> [RECORDS SHOWN]

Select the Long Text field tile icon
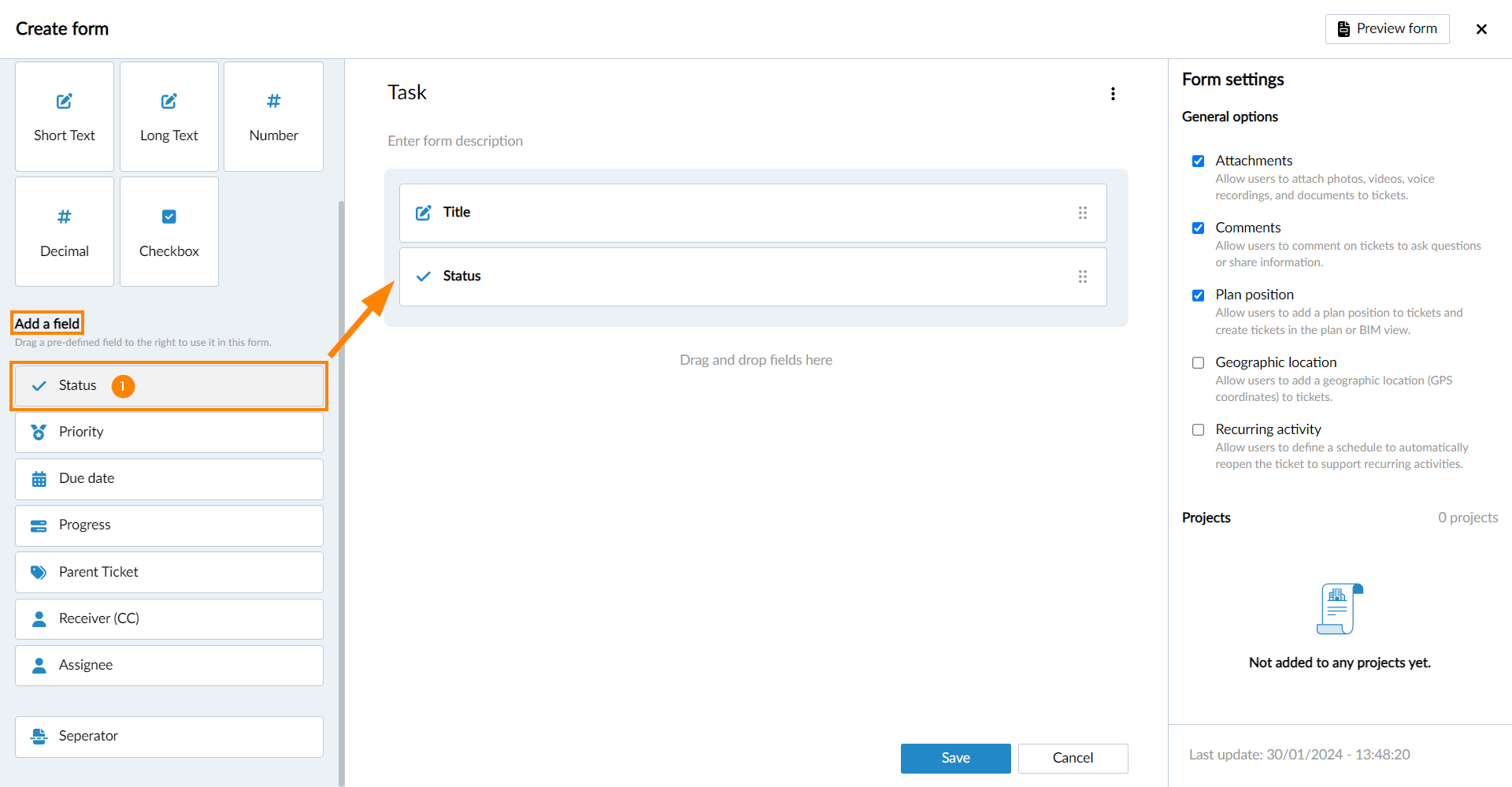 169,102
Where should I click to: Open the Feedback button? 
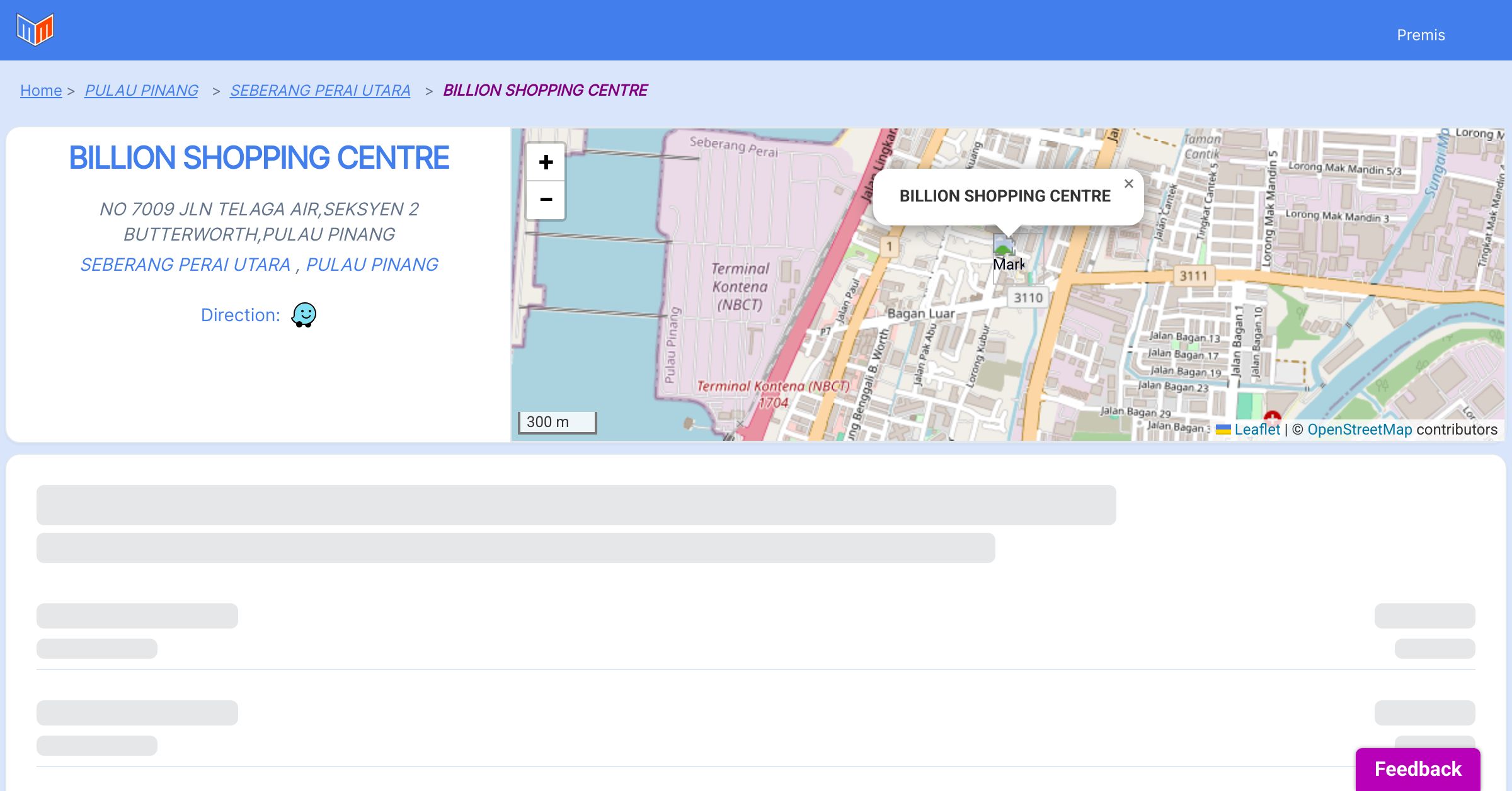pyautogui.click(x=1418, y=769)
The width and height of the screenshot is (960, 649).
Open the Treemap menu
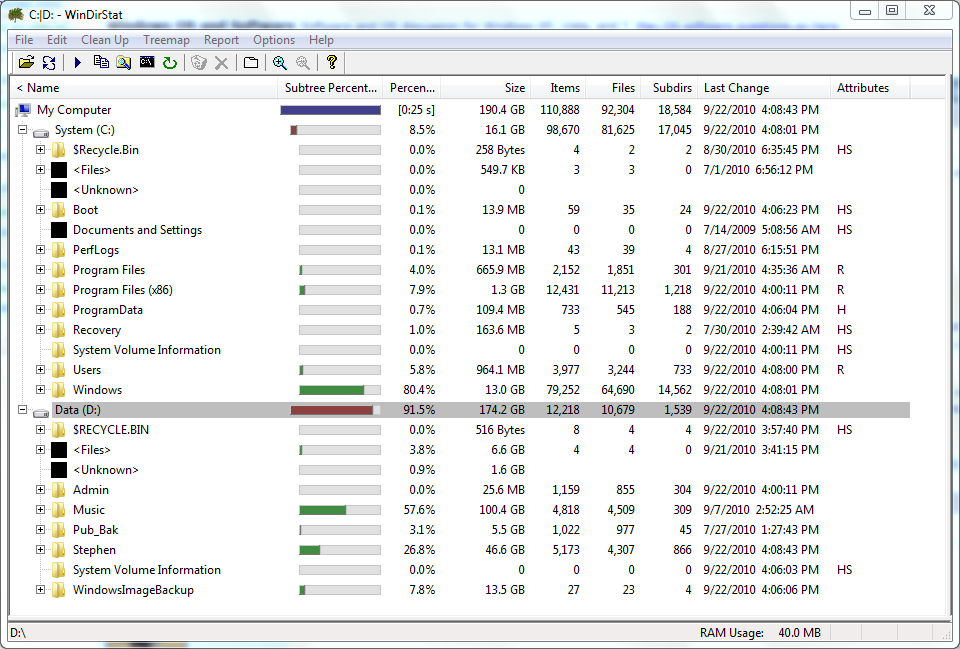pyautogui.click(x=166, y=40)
* * *
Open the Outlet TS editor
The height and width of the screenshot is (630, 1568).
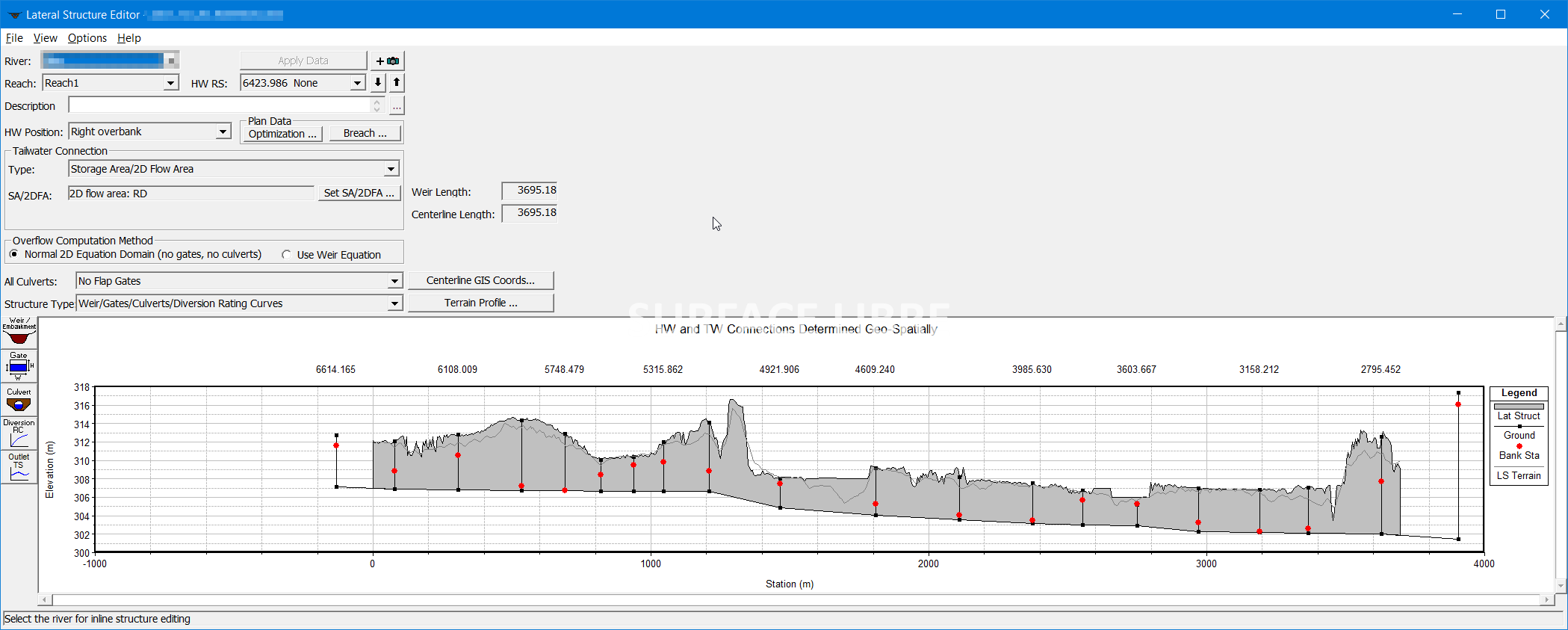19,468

> [TASK] Rewrite the listing starting at the line containing "Select the Long Text field tile icon" and ending with the line containing "pyautogui.click(x=166, y=40)", replacing "Treemap" with "Sunburst" and changing nothing else. Leave the pictures out.

> [EXERCISE RESPONSE]
Select the Long Text field tile icon
 169,102
Where should I click to: Open the Feedback button? 
pyautogui.click(x=1418, y=769)
The width and height of the screenshot is (960, 649).
Open the Sunburst menu
pyautogui.click(x=166, y=40)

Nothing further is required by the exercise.